◆ **Task requirements**
1) Translate this sentence from the forum post on dividends into Spanish: "How do dividends act in recessions and bear markets?"
2) According to the forum post on dividends, which sectors provide the top dividend stability payers?
3) Update the forum post on dividends, starting with "This seems like" and going on through "care, and telecommunications.", so that "financial stocks" becomes "bank stocks".

◆ **Source text**
══════════════════════════════
CyclingDuo wrote: Tue Aug 06, 2019 9:14 am
YRT70 wrote: Sun Aug 04, 2019 1:06 pm I was having a discussion with my friend. He says: if you live off dividends, a crash in stock prices doesn't matter.

This seems like an odd claim to me but I know very little of the topic. Is my friend right?
How do dividends act in recessions and bear markets?


The 2008-2009 S&P Dividend cut was hit rather hard due to the dividend cuts and companies that eliminated their dividends within the financial sector.

Note, that when building a dividend income portfolio, financial stocks rank much lower on the list for consideration (along with IT and industrials), where the top dividend stability payers comes from staples, utilities, health care, and telecommunications.



A well diversified portfolio of dividend growers & initiators have done well over the years...


If interested in creating a portfolio of dividend income, or utilizing a portion of one's portfolio dedicated to an income strategy, I highly recommend fellow BH member Bruce Miller's book entitled "Retirement Investing for Income ONLY: How to Invest for Reliable Income in Retirement ONLY from Dividends". It's available on Amazon. The strategy is designed around building an income stream of dividends where - as your friend suggests - the underlying share price is not a factor through the cycles of the market.
══════════════════════════════
(Stored data)

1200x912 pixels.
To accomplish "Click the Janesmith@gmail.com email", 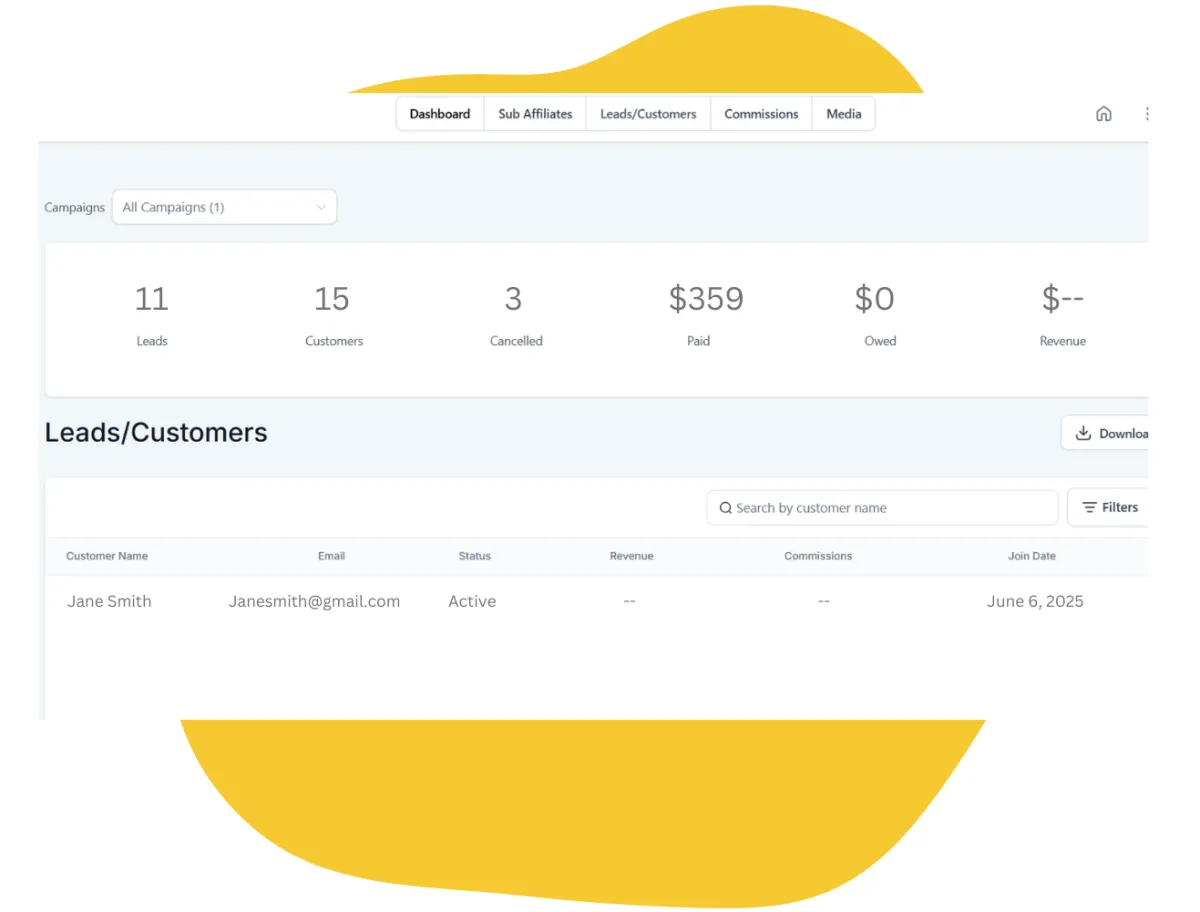I will point(314,601).
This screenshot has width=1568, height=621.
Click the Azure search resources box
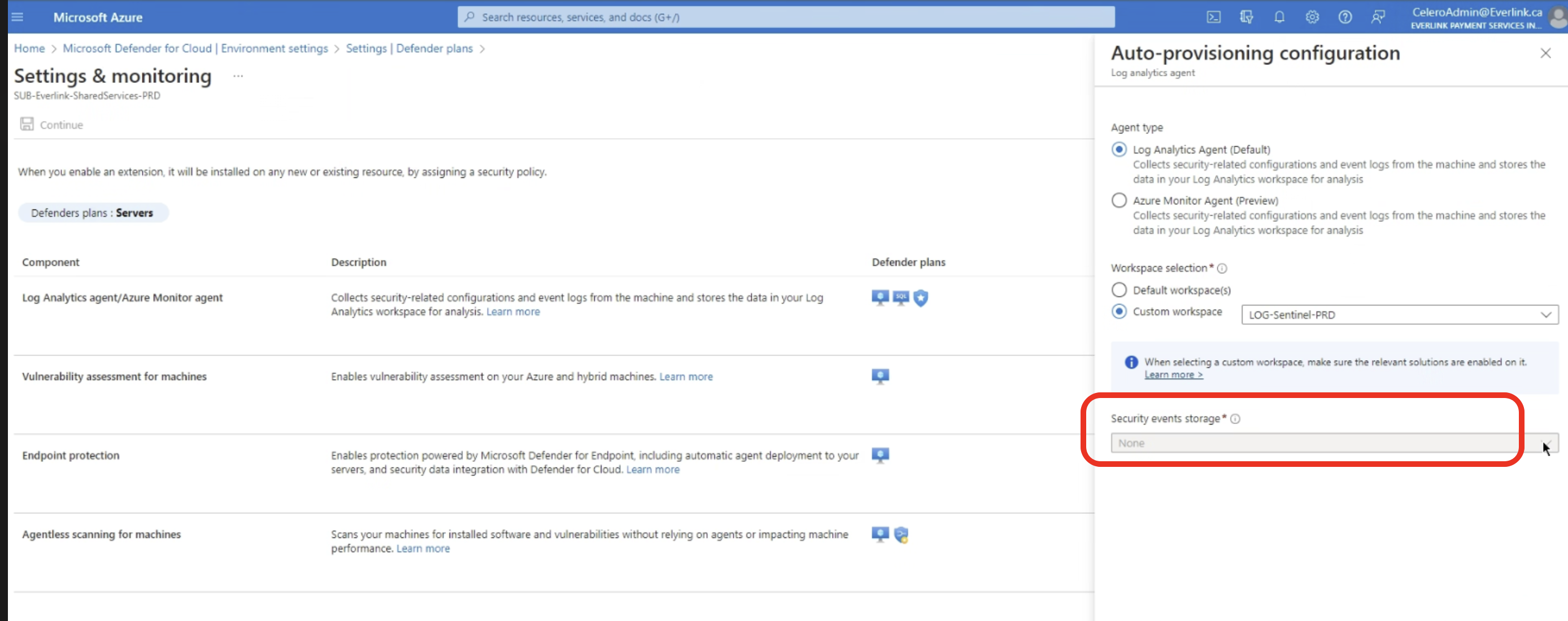pyautogui.click(x=785, y=17)
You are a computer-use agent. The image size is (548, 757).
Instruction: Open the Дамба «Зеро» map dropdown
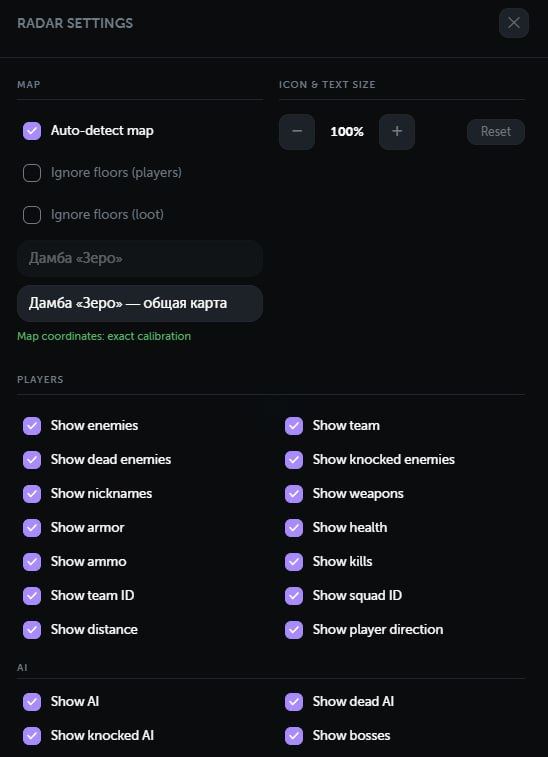tap(140, 258)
══════════════════════════════
◆ **Answers in order**
1) ¿Cómo se comportan los dividendos en las recesiones y en los mercados bajistas?

2) Staples, utilities, health care, and telecommunications.

3)
This seems like an odd claim to me but I know very little of the topic. Is my friend right?
How do dividends act in recessions and bear markets?


The 2008-2009 S&P Dividend cut was hit rather hard due to the dividend cuts and companies that eliminated their dividends within the financial sector.

Note, that when building a dividend income portfolio, bank stocks rank much lower on the list for consideration (along with IT and industrials), where the top dividend stability payers comes from staples, utilities, health care, and telecommunications.